If you are 70 kG and you have an internal Becqeurel of say 200 Bq/kG that means every second, there are 14000 reactions where matter changes states and in the process lets out a high energy particle, that since it is inside your body, will be a "direct hit" on something that you actually need, cells, DNA, you know....you!
But that is per second, per day there will be 1.2 million high energy releases striking direct hits within your body.
Now lets say that there are 100 Trillion cell in the human body.
In 4 years you get 1.7 BILLION direct hits on elements of "you" any which hit can damage DNA or start a cancer or other disease.
So maybe in 4 years, every 1/50,000 of you takes a direct hit, any one of which can become cancer or disease, or damage your DNA.
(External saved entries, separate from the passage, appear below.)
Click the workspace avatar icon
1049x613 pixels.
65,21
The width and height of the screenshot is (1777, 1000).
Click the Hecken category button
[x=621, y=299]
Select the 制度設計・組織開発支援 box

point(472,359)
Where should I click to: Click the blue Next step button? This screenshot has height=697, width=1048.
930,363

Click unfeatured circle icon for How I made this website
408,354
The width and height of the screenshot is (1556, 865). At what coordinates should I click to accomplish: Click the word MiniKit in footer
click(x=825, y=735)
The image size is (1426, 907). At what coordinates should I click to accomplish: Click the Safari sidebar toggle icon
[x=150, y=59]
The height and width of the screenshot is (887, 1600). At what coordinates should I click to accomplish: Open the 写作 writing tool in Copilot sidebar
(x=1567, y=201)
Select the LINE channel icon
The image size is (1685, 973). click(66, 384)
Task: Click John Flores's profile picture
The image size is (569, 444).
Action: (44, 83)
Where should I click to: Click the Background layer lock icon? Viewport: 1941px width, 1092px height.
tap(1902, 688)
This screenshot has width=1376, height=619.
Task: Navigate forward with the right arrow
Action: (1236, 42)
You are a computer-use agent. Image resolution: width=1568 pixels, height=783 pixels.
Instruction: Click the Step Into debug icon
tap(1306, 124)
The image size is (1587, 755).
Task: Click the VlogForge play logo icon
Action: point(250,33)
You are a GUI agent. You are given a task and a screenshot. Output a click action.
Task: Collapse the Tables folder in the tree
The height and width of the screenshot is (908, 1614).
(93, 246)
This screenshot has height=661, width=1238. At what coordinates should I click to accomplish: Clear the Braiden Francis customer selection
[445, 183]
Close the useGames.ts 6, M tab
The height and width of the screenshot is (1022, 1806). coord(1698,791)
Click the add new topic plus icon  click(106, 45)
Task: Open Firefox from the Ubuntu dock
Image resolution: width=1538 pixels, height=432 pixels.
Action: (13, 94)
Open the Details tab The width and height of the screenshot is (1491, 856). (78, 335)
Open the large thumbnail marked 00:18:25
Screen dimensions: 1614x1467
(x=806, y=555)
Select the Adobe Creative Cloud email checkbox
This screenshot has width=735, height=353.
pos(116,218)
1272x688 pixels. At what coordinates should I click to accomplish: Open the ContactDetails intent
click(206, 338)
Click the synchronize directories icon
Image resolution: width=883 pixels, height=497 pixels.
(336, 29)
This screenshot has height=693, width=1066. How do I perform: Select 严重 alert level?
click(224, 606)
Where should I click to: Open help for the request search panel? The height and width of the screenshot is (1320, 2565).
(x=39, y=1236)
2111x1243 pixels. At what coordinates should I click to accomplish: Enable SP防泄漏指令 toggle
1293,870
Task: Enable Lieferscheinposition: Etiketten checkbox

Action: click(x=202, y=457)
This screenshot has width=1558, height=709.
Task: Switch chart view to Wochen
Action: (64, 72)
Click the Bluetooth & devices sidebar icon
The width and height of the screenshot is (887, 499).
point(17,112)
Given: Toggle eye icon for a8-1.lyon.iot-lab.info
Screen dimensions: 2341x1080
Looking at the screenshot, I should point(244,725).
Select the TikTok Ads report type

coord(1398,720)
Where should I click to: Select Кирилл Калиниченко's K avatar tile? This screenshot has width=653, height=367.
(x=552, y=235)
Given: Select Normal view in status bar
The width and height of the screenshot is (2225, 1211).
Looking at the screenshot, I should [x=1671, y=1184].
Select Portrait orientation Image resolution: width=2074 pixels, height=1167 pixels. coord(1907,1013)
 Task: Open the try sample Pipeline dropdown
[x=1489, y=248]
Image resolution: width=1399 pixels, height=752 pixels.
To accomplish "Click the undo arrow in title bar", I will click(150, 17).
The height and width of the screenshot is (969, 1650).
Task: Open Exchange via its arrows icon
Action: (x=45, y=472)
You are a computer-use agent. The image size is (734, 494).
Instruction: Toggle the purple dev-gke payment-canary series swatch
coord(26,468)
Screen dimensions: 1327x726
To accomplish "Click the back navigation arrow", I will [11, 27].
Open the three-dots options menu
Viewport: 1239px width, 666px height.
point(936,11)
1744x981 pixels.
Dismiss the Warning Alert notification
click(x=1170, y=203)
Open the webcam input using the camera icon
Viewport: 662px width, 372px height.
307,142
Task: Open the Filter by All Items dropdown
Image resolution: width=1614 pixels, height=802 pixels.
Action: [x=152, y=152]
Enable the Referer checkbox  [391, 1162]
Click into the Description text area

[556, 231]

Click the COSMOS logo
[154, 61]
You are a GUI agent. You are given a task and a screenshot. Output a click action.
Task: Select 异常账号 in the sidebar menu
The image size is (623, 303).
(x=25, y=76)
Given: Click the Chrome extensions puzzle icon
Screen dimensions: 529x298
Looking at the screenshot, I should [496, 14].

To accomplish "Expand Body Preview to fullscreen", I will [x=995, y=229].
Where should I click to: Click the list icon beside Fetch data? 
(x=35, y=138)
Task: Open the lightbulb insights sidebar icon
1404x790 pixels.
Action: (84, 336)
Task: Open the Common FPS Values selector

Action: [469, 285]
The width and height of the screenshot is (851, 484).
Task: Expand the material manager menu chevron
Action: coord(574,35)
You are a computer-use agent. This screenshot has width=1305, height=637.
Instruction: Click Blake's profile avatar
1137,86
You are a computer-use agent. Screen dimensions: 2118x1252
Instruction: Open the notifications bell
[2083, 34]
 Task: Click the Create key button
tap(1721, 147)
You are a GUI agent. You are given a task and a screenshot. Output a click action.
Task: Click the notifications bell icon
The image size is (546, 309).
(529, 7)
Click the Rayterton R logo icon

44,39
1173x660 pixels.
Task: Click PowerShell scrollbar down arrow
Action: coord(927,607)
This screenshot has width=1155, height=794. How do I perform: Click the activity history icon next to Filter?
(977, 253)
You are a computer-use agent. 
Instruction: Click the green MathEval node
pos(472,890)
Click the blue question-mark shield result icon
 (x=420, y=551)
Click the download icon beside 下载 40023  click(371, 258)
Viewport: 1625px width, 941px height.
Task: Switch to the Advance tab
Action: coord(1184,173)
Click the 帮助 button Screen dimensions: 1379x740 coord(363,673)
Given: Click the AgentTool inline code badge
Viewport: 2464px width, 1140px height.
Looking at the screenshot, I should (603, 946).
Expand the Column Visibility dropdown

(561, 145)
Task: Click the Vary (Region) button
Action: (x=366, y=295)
And for an internal emitter, they won't be spreading out their direct hits among all your cells equally, they will be blasting the heck out of the cells that are nearby, and even if these cells have reactive protective mechanisms, with a continuous onslaught, it is easy to see how they could become damaged beyond recognition.
Out! steveo
Let's keep in mind that Fuku I and II together have TEN total reactors. Six that we hear about, and four more Mark II units about ten miles to the South that we never hear about. ALL of them lost primary supply service pumps to their single point of failure: the ocean. The four to the South at Daini wound up for a time all depending on ONE generator which couldn't hack it, and ALL of the torus temperatures exceeded 100 degrees Celsius relying on back up systems which did not function as intended, but couldn't have anyway since they were never intended to cool the cores for days.
"The tellurium-129m ratio is very pronounced south of Fuku-I nuke plant, toward Iwaki City and southern Ibaraki Prefecture:"
I suspect that is because there was a largely unreported accident at the separate four reactors at Fukushima II (Daini) which is about ten miles to the south of the six striken reactors at the Northern Plant. Smoke was seen rolling out of one of them. You can see the four untalked about reactors on Google Earth.
Here is the omitted, in the Main Stream Media, that is, Greek Tragedy that was going on ten miles to the South in which nearly everyone didn't realize there were two "Unit Number One-Fours" and that Tepco evacuated citizens there also:
http://en.wikipedia.org/wiki/Fukushima_Daini_Nuclear_Power_Plant
Tepco claims they achieved cold shutdown on all of them, but cold shutdown is a process of cooling that takes many days/weeks to achieve if the plant was on line as Tepco said. Without your primary heat sink (the Ocean) via heat exchangers, it's problematical whether or not Tepco had meltdowns on these four reactors also.
These are all just my opinions only, and I could be wrong.